* Brief:
When you reach the line containing "Save calculation parameters" in the records below, set it down exactly, together with every later line through the end, but not the pictures.

- - - - -

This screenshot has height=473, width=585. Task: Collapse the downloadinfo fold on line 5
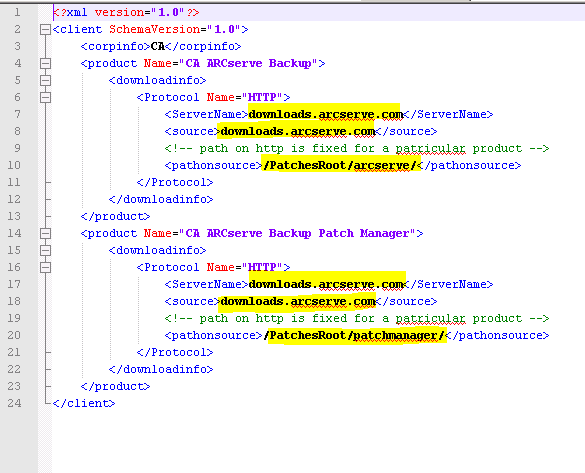45,81
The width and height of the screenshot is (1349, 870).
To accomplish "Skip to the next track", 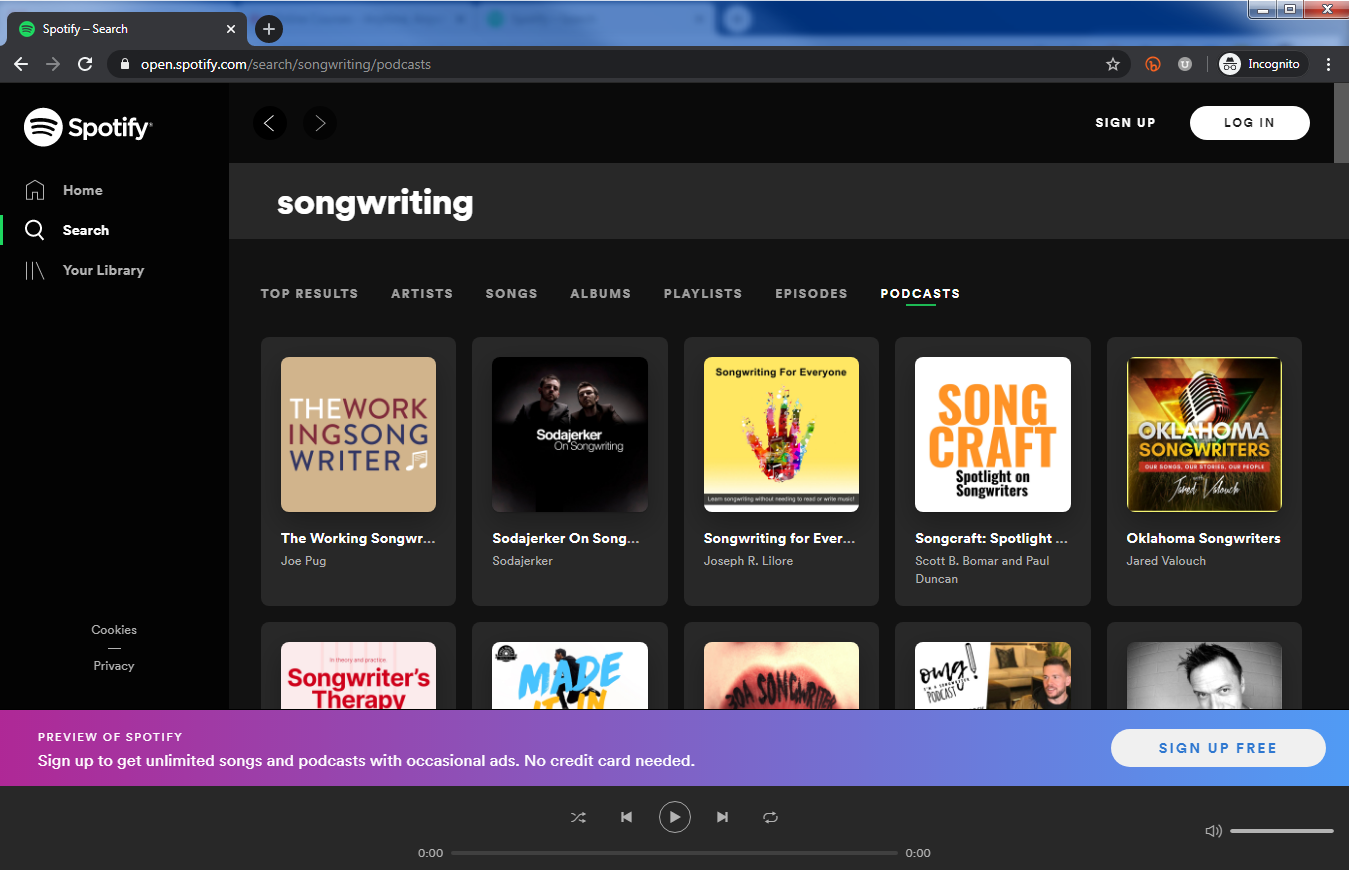I will point(722,817).
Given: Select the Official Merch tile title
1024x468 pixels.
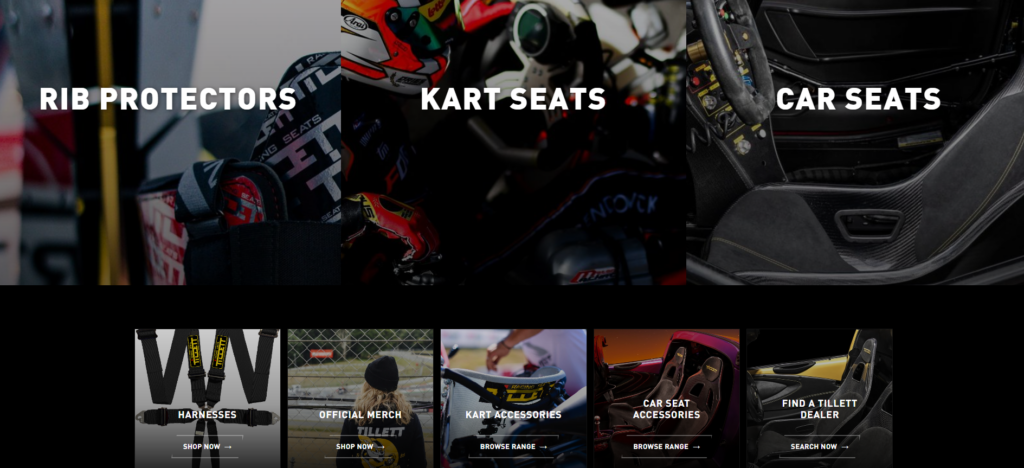Looking at the screenshot, I should coord(360,415).
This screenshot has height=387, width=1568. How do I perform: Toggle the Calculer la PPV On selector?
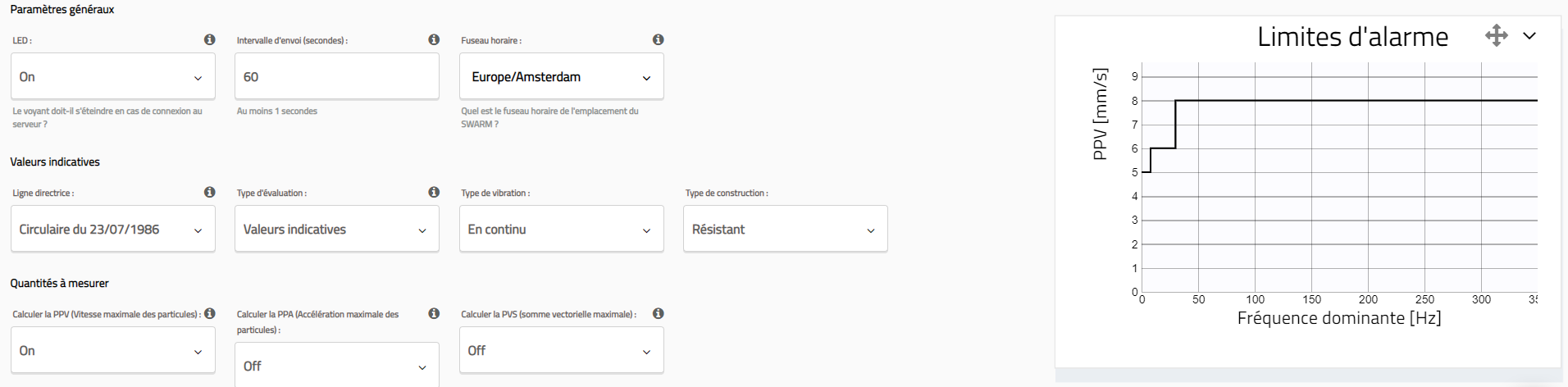click(113, 351)
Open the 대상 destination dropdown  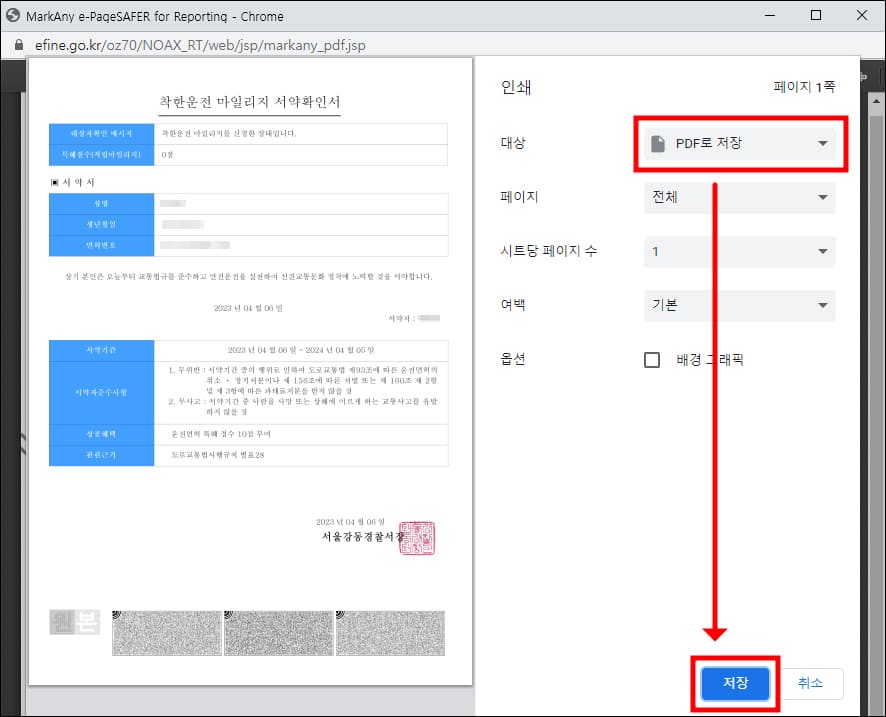point(740,143)
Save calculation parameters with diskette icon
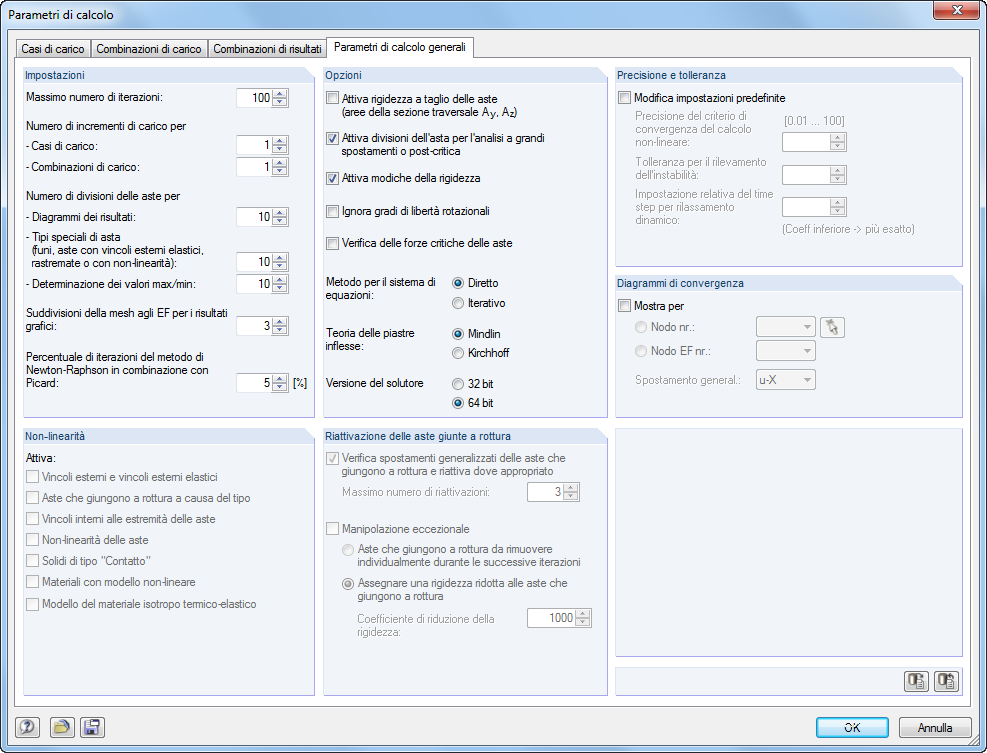 point(92,727)
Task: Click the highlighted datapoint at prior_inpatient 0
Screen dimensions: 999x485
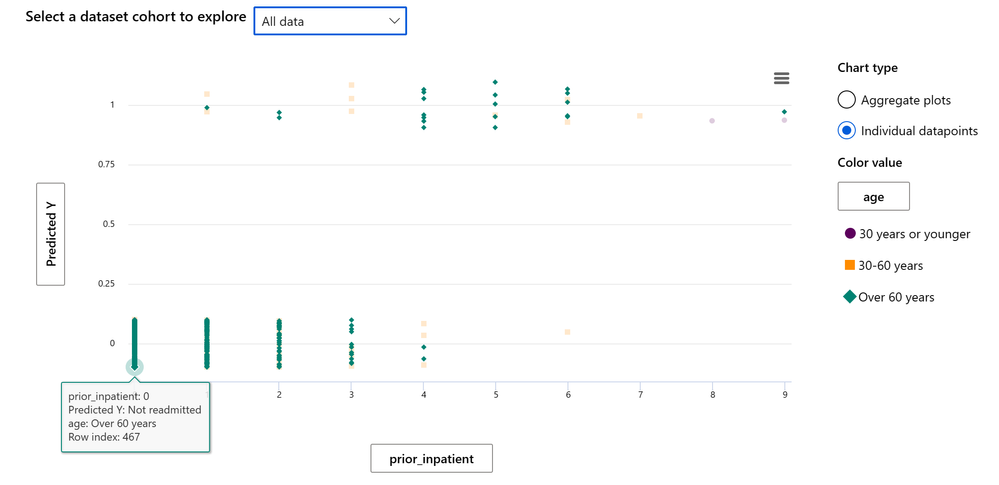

- - - - -

* Result of the exercise:
Save calculation parameters with diskette icon
 point(92,727)
Task: Click the highlighted datapoint at prior_inpatient 0
Screen dimensions: 999x485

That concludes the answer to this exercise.